[Data extract — start]

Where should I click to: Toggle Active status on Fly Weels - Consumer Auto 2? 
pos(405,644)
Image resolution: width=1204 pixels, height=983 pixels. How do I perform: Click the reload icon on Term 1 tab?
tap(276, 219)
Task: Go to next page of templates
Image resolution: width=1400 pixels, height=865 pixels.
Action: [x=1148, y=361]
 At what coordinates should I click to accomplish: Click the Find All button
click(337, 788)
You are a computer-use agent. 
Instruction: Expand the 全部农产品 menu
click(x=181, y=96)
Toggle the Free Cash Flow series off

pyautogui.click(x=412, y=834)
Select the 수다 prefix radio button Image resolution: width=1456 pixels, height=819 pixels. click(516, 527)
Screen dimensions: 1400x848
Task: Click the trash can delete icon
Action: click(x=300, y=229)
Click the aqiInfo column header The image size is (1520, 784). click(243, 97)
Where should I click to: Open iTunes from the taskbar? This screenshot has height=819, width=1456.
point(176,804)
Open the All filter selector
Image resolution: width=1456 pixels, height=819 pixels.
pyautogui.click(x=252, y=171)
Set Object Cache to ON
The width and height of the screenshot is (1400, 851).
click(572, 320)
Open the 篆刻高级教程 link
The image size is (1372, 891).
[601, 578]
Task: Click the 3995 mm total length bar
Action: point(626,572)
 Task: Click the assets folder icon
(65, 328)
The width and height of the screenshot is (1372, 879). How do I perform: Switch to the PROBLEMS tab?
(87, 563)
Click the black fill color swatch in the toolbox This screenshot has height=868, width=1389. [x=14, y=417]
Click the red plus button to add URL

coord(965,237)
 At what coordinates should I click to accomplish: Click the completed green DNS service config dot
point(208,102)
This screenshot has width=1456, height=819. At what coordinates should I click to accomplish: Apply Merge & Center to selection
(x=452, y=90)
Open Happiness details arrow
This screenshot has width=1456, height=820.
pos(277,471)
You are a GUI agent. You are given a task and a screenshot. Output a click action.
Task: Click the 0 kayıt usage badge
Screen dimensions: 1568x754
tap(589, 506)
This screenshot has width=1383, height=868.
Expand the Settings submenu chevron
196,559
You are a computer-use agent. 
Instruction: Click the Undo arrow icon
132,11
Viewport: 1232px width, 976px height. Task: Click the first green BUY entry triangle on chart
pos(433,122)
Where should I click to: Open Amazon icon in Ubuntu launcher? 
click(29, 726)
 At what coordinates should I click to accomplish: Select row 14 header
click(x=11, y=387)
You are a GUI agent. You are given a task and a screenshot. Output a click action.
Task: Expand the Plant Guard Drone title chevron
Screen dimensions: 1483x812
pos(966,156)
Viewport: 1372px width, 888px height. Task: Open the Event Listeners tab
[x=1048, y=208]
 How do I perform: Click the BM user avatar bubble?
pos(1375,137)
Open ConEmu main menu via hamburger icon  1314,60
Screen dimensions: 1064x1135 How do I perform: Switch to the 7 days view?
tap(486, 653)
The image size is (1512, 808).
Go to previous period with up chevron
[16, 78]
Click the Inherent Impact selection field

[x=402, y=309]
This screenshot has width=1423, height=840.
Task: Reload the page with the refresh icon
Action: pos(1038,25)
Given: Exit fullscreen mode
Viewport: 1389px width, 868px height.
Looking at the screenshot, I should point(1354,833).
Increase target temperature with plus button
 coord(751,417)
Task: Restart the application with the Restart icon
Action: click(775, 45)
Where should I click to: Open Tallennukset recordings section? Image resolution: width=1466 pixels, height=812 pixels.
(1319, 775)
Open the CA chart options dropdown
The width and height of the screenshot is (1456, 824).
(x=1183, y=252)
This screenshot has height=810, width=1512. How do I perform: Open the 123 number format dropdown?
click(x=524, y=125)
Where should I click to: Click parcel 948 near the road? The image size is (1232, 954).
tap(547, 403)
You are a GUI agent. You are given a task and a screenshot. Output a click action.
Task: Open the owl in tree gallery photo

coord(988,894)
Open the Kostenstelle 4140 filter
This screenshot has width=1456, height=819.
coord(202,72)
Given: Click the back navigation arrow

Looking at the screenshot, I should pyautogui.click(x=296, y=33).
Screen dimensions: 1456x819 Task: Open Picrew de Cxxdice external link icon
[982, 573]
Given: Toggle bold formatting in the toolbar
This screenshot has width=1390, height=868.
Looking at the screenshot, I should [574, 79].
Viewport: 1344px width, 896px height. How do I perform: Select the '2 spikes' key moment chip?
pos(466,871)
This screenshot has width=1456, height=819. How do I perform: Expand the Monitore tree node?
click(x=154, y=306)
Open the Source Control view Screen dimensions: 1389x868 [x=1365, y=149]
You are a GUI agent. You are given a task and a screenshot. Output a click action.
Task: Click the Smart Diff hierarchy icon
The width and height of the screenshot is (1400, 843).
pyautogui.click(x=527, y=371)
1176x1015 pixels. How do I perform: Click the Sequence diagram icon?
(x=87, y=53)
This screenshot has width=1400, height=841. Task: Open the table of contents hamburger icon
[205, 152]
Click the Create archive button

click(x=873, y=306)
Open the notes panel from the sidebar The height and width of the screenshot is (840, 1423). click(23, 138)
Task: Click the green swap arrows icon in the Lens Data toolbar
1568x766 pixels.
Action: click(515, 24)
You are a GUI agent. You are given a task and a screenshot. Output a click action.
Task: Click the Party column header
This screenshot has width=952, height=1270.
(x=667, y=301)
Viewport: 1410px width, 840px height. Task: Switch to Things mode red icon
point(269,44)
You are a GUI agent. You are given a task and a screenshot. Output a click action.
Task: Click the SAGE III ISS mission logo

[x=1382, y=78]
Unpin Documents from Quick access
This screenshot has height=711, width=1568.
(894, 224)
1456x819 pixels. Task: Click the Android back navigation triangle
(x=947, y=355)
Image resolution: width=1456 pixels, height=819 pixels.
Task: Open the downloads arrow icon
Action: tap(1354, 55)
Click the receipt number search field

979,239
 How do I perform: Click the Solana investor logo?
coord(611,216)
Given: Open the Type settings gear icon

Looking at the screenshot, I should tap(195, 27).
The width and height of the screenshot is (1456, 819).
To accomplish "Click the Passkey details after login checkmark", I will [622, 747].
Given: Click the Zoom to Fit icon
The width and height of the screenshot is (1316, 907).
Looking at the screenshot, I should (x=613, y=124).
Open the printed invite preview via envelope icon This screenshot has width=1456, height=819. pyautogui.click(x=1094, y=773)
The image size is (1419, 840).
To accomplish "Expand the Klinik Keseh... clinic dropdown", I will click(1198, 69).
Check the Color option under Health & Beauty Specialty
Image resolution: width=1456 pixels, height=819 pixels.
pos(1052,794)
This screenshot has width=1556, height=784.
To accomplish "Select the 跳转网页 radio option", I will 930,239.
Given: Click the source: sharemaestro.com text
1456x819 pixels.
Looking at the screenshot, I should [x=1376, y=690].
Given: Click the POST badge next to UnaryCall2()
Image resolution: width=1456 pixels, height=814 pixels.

[Data extract — finish]

§ **How to complete this task**:
Make an exact copy of each line, beginning at the one containing "Given: Click the source: sharemaestro.com" and ending with the last line of the data, and of no other line.

§ **Response to this task**:
Given: Click the source: sharemaestro.com text
1456x819 pixels.
Looking at the screenshot, I should [x=1376, y=690].
Given: Click the POST badge next to UnaryCall2()
Image resolution: width=1456 pixels, height=814 pixels.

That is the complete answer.